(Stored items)
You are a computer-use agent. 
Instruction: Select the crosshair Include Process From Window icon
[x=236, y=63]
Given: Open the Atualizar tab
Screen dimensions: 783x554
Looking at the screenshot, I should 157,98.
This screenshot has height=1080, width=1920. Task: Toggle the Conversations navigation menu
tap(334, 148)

**PROBLEM:**
Starting from the line that contains "Screen dimensions: 783x554", reproduce each line of the data exactly through the last one.

**OUTPUT OF THE EXERCISE:**
Screen dimensions: 783x554
Looking at the screenshot, I should 157,98.
This screenshot has height=1080, width=1920. Task: Toggle the Conversations navigation menu
tap(334, 148)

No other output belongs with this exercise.